A Santa Maria, California farm that has been linked to the romaine lettuce warning from the CDC on the eve of Thanksgiving has issued a voluntary recall for several other produce items. Red lettuce, green lettuce, and cauliflower items produced by Adam Bros. are affected by the recall announcement. Here’s what you need to know about the Adam Bros. Red Lettuce Recall.
The produce in question was harvested between the 27th and 30th of October. Although federal officials are yet to identify anyone who’s gotten sick from eating the cauliflower or red and green lettuce, Adam Bros. is recalling the vegetables and leafy greens out of an abundance of caution. According to a press release, none of the products affected by the recall have tested positive for the presence of E. coli O157:H7, the pathogen which kicked off the romaine scare in the first place.
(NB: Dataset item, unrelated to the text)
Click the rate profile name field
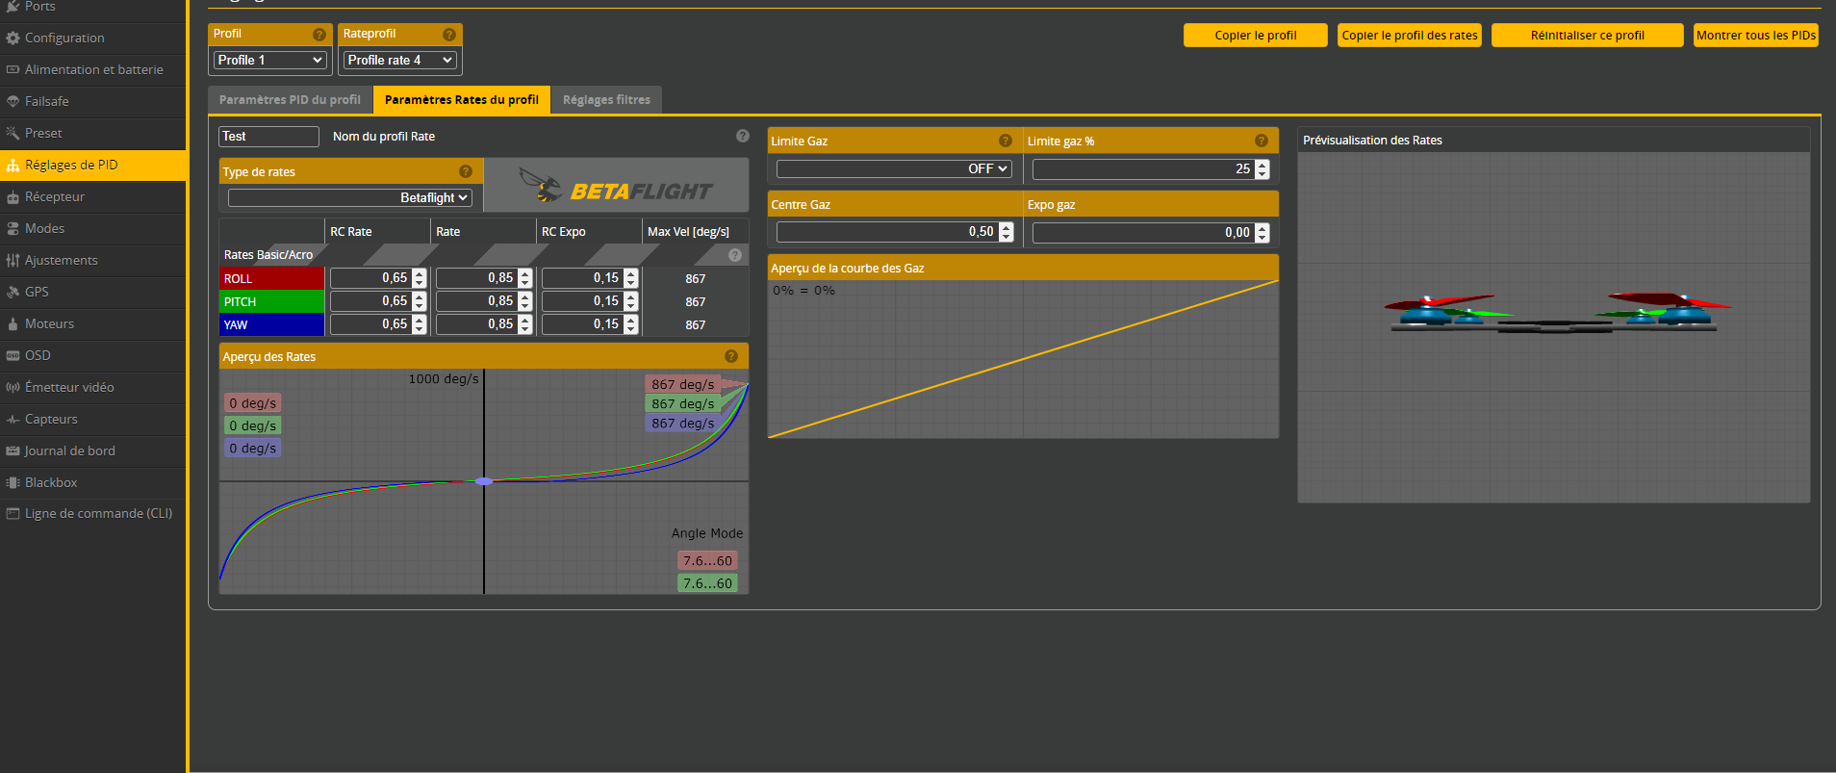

Why bother recalling the vegetables, then? Although the bacteria hasn’t yet been found on the newly recalled products and no illnesses have been reported so far, the veggies subject to the recall were grown in the same fields as the romaine lettuce implicated in the Thanksgiving scare.
A quick refresher on that incident: on November 20th, just days before Thanksgiving, the FDA and CDC issued a sweeping warning: stay away from romaine lettuce, they said. Full stop. Not a particular brand of romaine lettuce, nor romaine lettuce with a particular provenance or expiration date. Romaine lettuce in general was deemed too dangerous to eat for the time being.
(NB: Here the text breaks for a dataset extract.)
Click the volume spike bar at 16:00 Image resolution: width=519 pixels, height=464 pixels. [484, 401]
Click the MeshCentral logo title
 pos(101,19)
The reason behind this was an outbreak of food poisoning that sickened 59 people in 15 different states. Laboratory tests revealed that the culprit was the pathogen E. coli O157:H7. E. coli is one of the most common causes of food poisoning in the United States; some strains are more unpleasant, or more virulent, than others. O157 is notable because it produces something called shiga toxin. That’s a very toxic compound that can sometimes cause serious damage to the kidneys.
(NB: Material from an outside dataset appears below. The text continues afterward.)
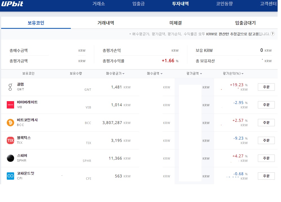Go to 코인동향 menu

click(x=224, y=4)
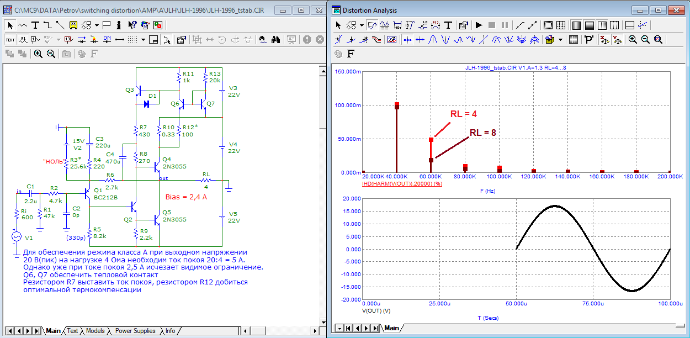690x338 pixels.
Task: Zoom in on the schematic window
Action: (38, 54)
One condition that’s sometimes seen with the toxin is hemolytic uremic syndrome, or HUS, in which the kidneys are reduced to marginal capacity or shut down entirely, requiring dialysis. If you read about E. coli causing permanent, long-lasting effects, HUS is often the reason that they linger for such a long time afterwards.
How was the outbreak originally traced back to the Adam Bros.? Federal investigators seeking answers in the pre-Thanksgiving outbreak paid a visit to the farm of the Adams brothers. While they were there, they sampled sediment from a reservoir there used to store water for irrigation. They took those sediment samples back to the lab, where closer examination revealed that they didn’t just contain dirt — they also were host to E. coli. Further testing revealed that the E. coli in the sediment sample was a close genetic match for the E. coli behind the romaine lettuce outbreak.
That was enough evidence for the government to identify Adam Bros. as one of the likely sources of the outbreak, and for the farm to recall the romaine lettuce that had been irrigated by water from the E. coli-laced reservoir.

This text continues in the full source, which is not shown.